If you are interested in uncovering and responding to the needs and behaviour of library users then the User Experience in Libraries conference is for you. You do not need to be an expert in user experience research and design – all library staff are welcome! It is also important to mention that our definition of UX incorporates all spaces and services, not only digital (however there is always a digital track should that be your specialism).

You can read reviews of, and papers from, our previous conferences, including our last conference at Royal Holloway, on our past conferences page. If you still need more encouragement, you can find out more about Newcastle and the surrounding area below.


Newcastle was a major shipbuilding and manufacturing hub during the Industrial Revolution and is now a centre of business, arts and sciences. Attractions include the historic Quayside, the Millenium Bridge, and the Baltic Centre of Contemporary Art. The stunning Angel of the North sculpture is also nearby.

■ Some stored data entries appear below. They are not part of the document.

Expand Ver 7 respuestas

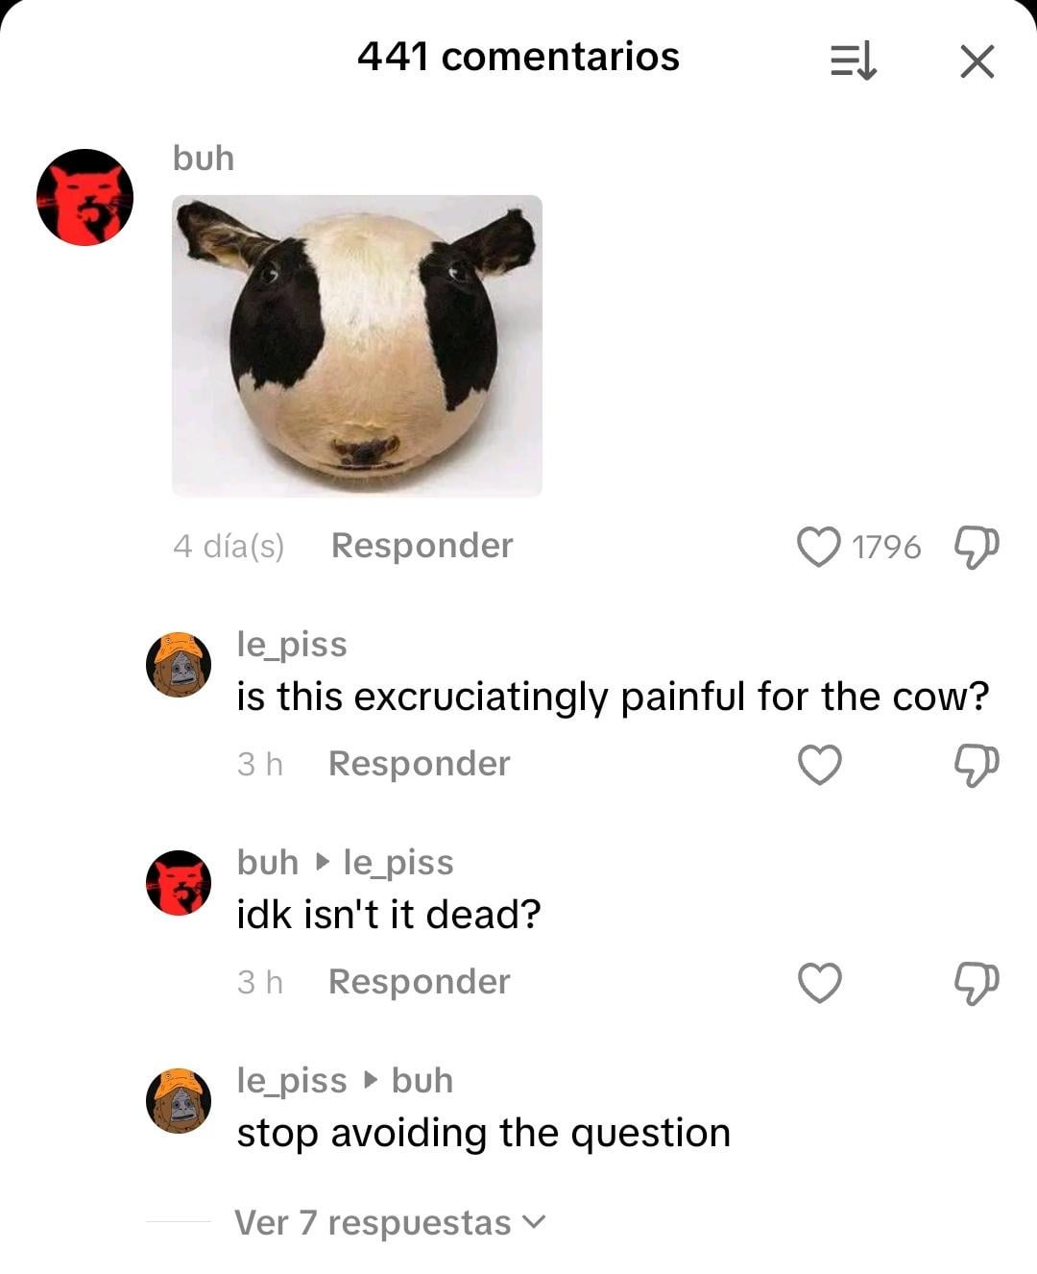coord(389,1222)
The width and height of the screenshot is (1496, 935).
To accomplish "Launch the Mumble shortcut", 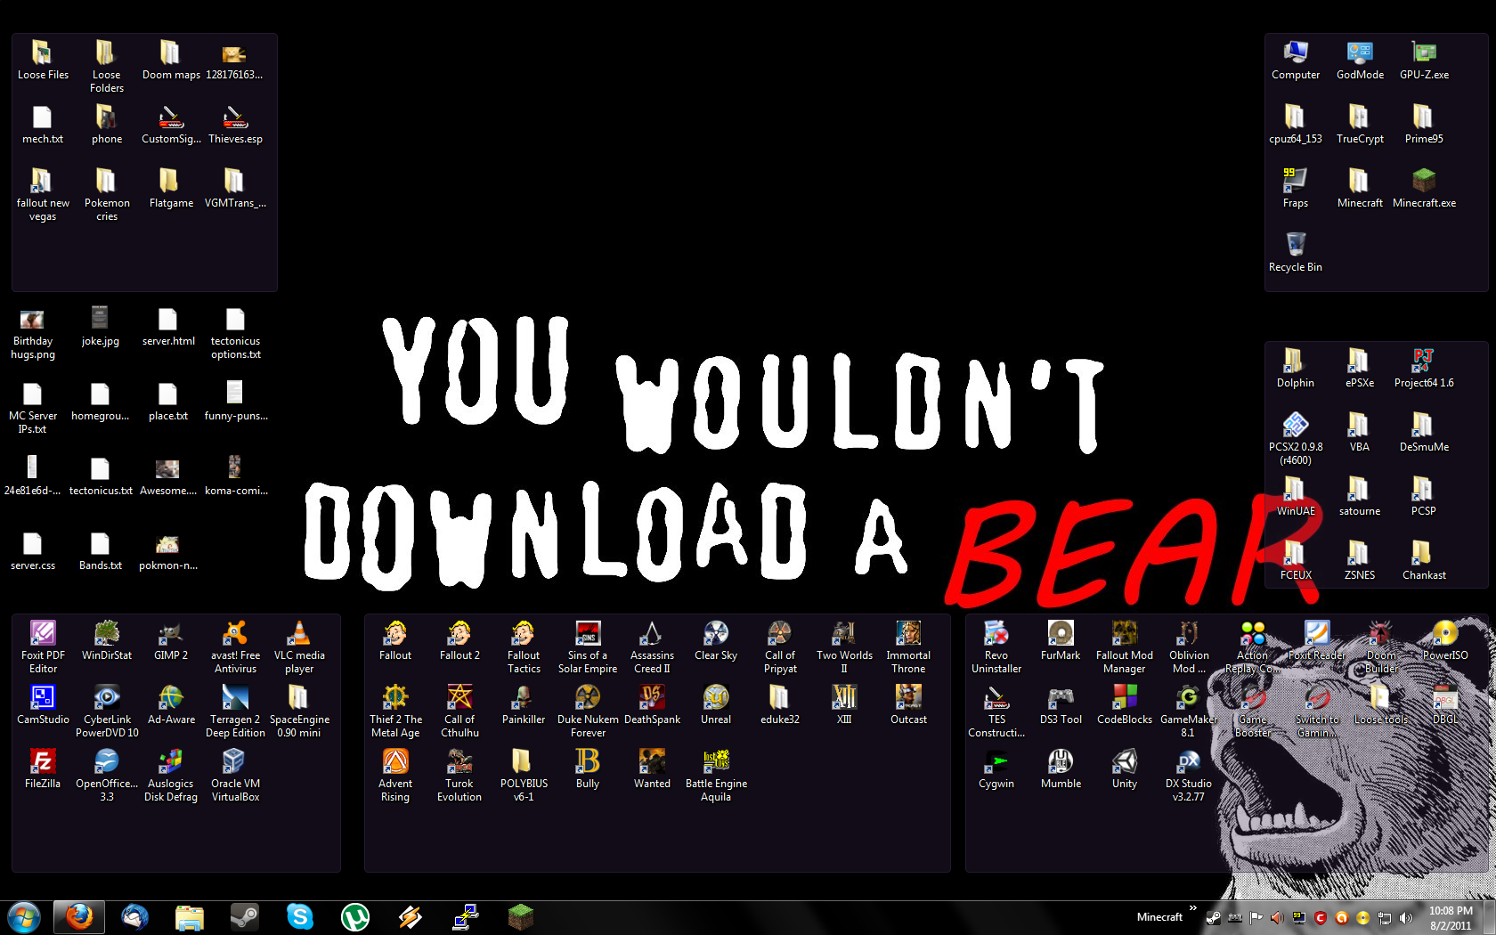I will [1061, 762].
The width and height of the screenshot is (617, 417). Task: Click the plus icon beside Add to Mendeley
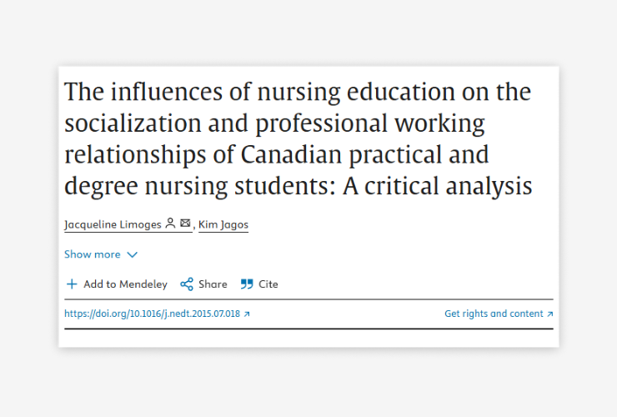(x=72, y=284)
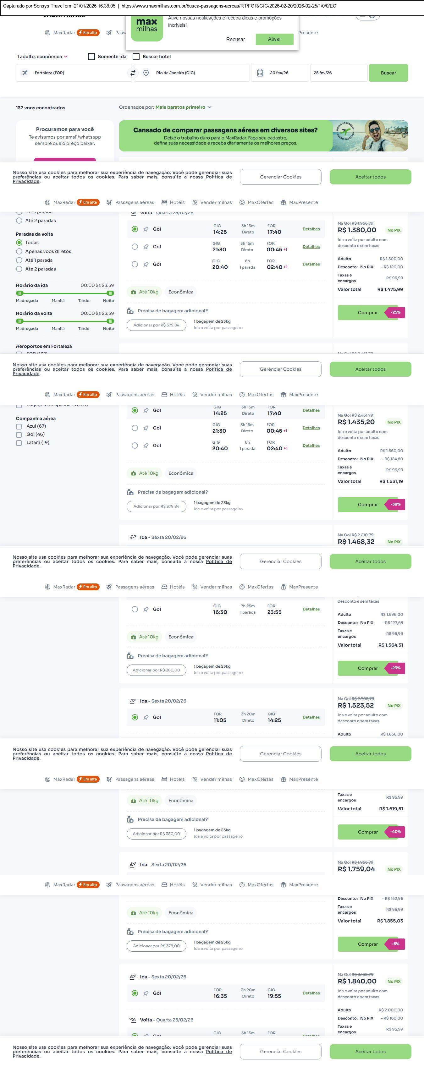Enable the Somente ida checkbox
The height and width of the screenshot is (1067, 424).
[x=92, y=57]
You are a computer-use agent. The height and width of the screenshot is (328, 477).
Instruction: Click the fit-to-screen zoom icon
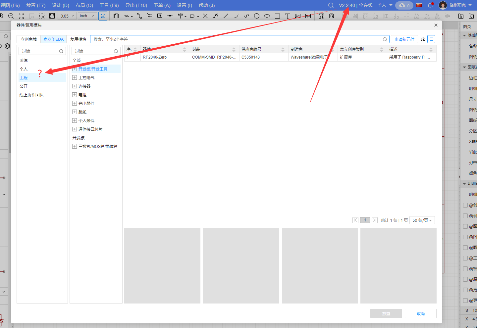(21, 16)
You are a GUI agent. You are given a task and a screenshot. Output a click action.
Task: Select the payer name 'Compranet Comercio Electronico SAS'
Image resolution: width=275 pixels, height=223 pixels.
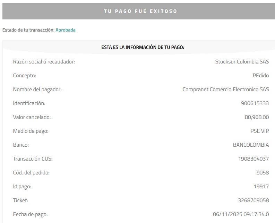[226, 89]
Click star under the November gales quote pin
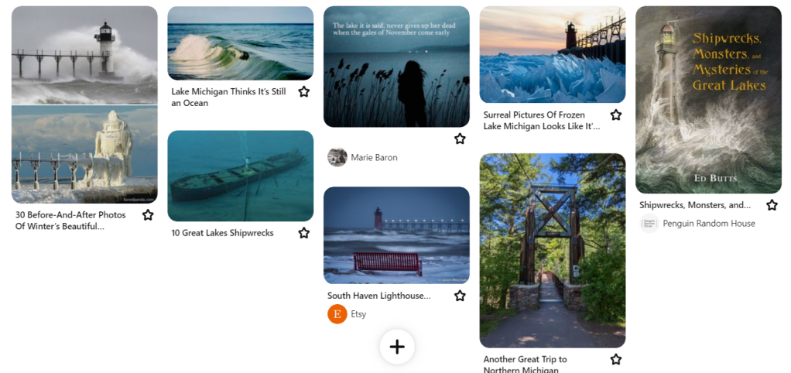This screenshot has width=791, height=373. pyautogui.click(x=460, y=139)
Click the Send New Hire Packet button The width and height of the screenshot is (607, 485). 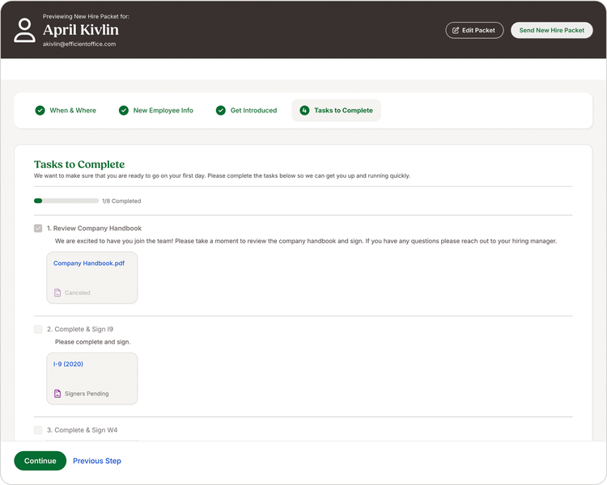tap(552, 30)
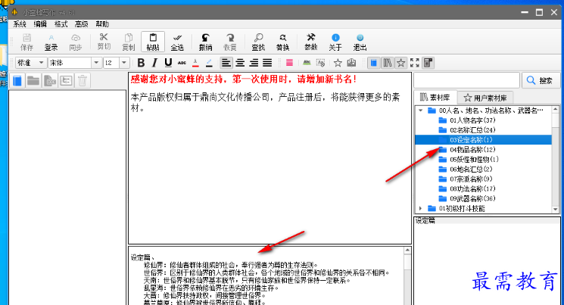Click the search input field
Viewport: 564px width, 305px height.
[x=466, y=80]
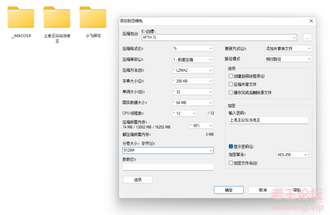Open the 压缩方法 LZMA2 dropdown

point(193,70)
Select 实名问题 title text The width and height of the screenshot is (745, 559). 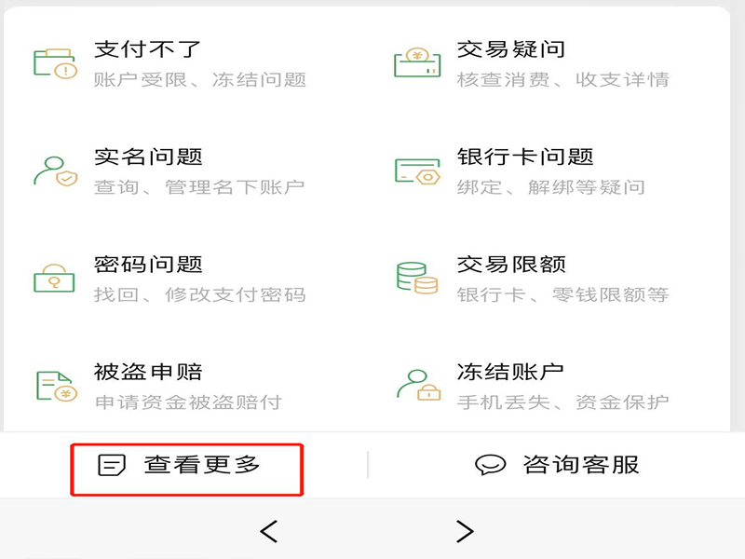(148, 157)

A little further north is beautiful Northumberland famed for its many castles, including Alnwick Castle (Hogwarts in the first Harry Potter film, where you can practice your broomstick skillz) and Bamburgh Castle (Bebbanburg in The Last Kingdom TV series), and a wonderful coastline of unspoilt beaches. Then there’s the Roman-built Hadrian’s Wall (parts of which actually run through Newcastle), while Bonnie Scotland itself is only 2 hours away by train.


The approximate cost of the 2020 conference will be £375-400 (+VAT) with an additional £75 to £100 for the optional pre-conference workshop. This year accommodation will not be included as part of the conference package. A list of recommended hotels will be provided when bookings open.


User experience (UX) research techniques are wonderfully accessible and offer us unparalleled access to the worlds of our users. In turn, UX design offers us an established process to follow to take the resulting research insights gathered, transforming them into action through prototyping and iteration. BUT absolutely none of the above matters if your organisation is not ready for, or not interested in, UX.

As no less than 3 of our speakers – Carl Barrow, Kitte Dahrén and keynote Anneli Friberg – reminded us last year in London, ‘culture eats strategy for breakfast’. If you don’t have the support and understanding of your colleagues and senior management all your UX hopes and dreams will come to nought.

Some institutions are simply not interested in centring their services and activities around user needs and behaviours, while others just don’t realise yet that this is what UX research and design is all about. Doing UX is one thing, but getting it embedded and accepted, and the opportunities understood is quite another! If you don’t address the culture issue, like the Big Bad Wolf, it will come and gobble you up.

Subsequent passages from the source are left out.